● **WHAT YOU WILL DO**:
Say how many lines of the data below have the word "agent" in them. Add nothing else.

● **GIVEN INFORMATION**:
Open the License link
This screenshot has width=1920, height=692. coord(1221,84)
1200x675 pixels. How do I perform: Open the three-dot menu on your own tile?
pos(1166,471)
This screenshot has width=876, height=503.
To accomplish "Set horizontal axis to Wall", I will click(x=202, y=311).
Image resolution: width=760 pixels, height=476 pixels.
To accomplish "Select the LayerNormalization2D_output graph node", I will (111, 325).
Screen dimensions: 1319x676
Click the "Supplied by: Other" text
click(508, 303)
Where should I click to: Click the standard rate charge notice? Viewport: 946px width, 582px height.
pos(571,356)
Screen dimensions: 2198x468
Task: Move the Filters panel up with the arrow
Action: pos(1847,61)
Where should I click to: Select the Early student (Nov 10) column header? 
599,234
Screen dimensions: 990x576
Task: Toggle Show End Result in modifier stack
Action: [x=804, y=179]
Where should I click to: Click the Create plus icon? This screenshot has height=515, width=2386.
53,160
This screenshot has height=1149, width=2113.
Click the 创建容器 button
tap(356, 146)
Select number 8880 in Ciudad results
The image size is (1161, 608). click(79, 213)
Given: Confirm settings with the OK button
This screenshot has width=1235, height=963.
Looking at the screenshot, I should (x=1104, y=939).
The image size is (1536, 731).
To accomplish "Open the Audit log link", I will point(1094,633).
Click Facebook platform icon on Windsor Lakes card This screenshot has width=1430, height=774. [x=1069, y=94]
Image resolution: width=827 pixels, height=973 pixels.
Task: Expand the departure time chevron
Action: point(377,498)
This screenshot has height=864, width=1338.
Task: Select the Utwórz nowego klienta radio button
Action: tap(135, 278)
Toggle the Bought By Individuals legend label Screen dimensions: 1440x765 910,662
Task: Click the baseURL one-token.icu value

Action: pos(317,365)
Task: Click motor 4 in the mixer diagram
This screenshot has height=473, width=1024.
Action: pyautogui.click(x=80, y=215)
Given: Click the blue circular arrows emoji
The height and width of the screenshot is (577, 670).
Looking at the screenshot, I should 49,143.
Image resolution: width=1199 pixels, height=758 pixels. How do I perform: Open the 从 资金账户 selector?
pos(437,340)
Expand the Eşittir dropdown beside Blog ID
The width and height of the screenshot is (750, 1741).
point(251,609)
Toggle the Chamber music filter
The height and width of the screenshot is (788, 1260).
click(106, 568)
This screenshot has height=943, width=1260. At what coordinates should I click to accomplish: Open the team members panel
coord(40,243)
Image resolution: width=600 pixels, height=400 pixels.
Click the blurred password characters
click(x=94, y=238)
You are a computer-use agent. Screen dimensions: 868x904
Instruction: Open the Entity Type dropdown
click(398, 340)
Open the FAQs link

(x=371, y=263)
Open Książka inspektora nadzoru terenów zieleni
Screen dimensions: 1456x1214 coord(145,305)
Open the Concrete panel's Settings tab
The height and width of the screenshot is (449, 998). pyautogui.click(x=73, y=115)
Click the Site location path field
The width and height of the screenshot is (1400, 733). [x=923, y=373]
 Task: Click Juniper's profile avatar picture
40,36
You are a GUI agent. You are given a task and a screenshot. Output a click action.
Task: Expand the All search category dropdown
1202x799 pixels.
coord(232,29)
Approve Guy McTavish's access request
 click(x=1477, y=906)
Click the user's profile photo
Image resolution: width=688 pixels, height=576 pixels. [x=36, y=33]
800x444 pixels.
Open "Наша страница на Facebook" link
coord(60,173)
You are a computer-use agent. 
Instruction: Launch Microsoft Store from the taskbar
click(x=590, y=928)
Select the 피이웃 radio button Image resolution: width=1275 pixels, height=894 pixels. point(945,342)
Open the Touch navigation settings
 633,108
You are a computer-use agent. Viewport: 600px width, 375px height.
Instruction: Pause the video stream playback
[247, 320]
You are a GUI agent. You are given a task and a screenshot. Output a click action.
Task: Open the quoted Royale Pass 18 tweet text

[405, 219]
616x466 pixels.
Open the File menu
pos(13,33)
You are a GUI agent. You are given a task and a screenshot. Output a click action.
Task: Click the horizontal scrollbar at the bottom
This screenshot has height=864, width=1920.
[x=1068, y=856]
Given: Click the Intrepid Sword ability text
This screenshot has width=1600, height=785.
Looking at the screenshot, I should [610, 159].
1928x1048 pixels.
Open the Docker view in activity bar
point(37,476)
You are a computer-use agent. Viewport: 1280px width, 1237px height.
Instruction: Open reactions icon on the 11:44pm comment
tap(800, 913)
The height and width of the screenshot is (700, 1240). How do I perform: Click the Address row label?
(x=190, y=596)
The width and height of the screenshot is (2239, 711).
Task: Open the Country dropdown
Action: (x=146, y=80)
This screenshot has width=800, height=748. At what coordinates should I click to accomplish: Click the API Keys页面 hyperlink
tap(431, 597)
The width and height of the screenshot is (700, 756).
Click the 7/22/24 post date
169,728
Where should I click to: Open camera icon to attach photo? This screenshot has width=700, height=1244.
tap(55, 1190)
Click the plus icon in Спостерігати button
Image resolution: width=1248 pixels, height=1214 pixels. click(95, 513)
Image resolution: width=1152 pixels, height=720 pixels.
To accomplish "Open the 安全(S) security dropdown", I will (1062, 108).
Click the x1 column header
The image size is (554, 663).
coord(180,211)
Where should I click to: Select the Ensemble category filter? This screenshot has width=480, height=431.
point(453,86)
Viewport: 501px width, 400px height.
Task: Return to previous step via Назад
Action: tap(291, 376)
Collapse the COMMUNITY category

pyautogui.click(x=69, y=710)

● **OUTPUT OF THE EXERCISE**:
7